- Opening Delimiter -

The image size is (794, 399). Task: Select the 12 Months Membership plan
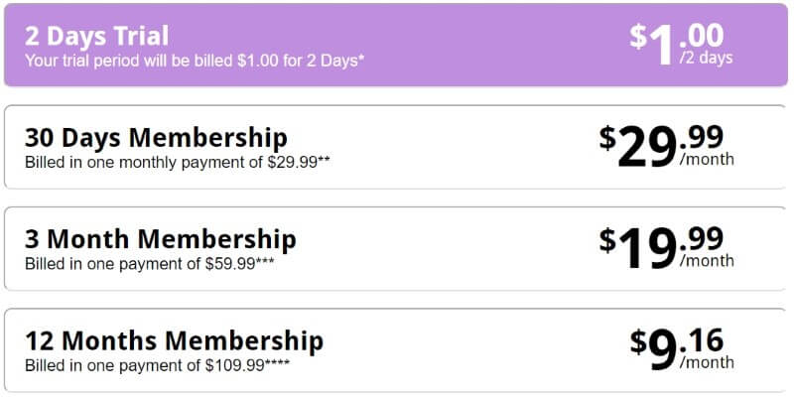(396, 350)
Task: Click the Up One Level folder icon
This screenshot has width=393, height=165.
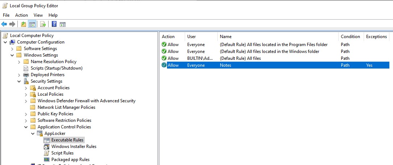Action: [x=24, y=24]
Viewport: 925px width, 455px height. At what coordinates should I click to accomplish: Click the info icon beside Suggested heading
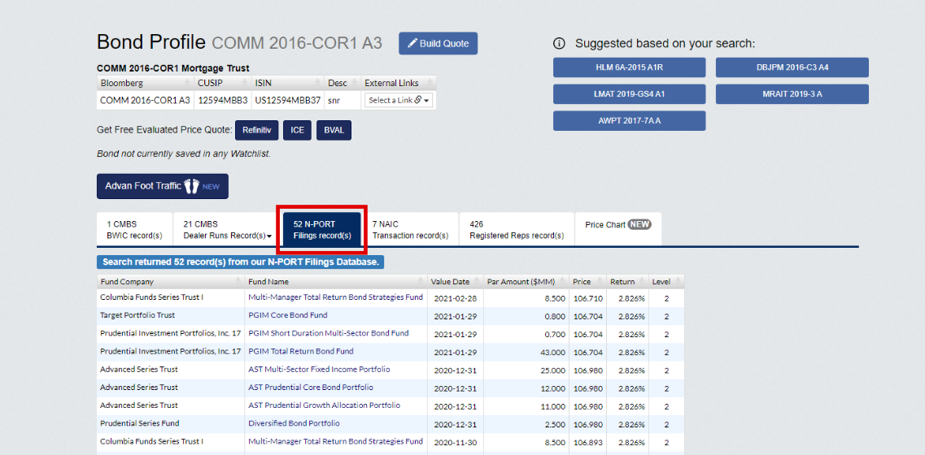point(559,44)
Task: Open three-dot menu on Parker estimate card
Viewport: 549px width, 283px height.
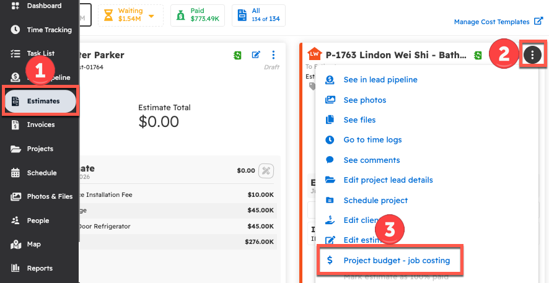Action: [274, 55]
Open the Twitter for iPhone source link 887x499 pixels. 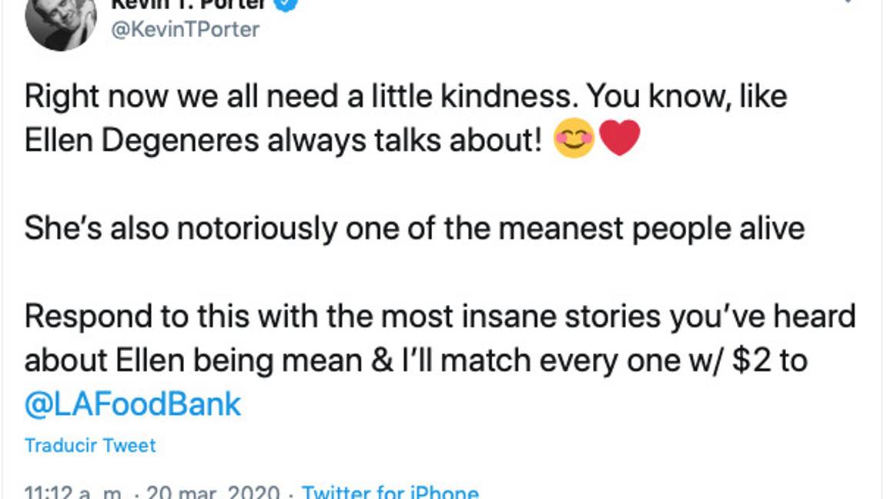tap(390, 492)
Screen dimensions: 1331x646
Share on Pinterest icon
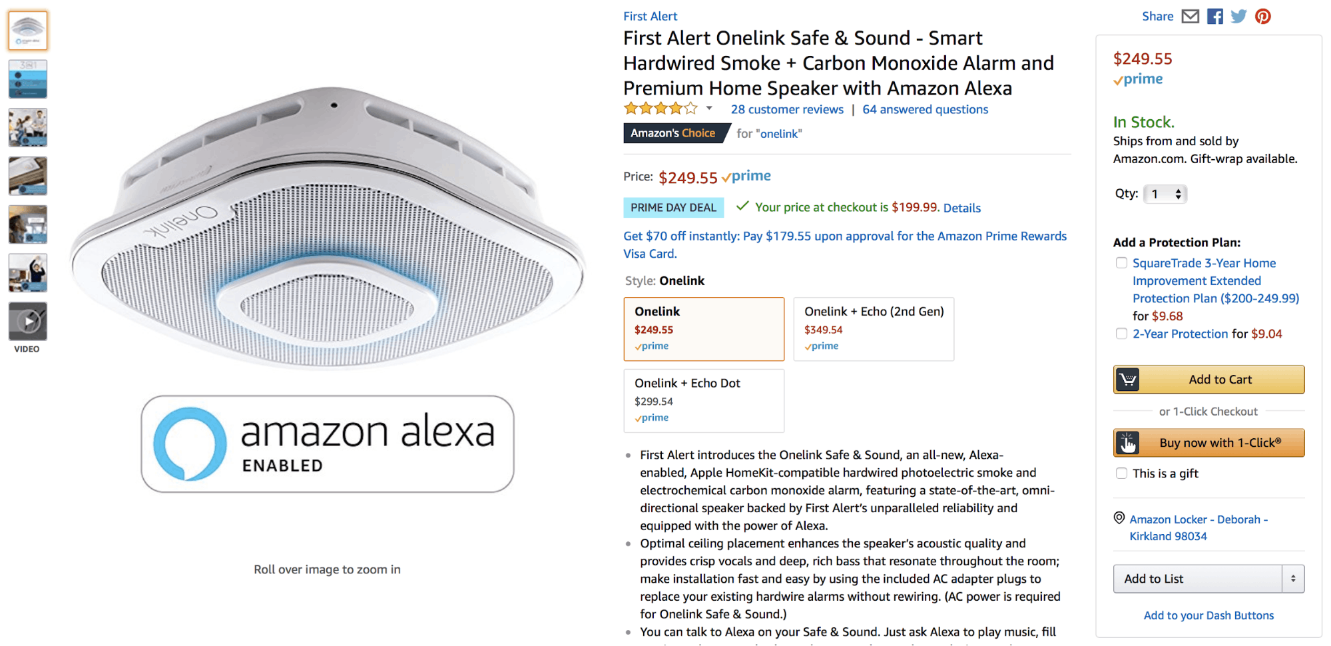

- Closing Delimiter -

### [TASK DESCRIPTION]
Retype, please, exactly the lines that begin with the one containing "Screen dimensions: 1331x646" and end at the last line of the entries above, both included, leaving out pictures.

### [RESPONSE TO THIS EXERCISE]
Screen dimensions: 1331x646
Share on Pinterest icon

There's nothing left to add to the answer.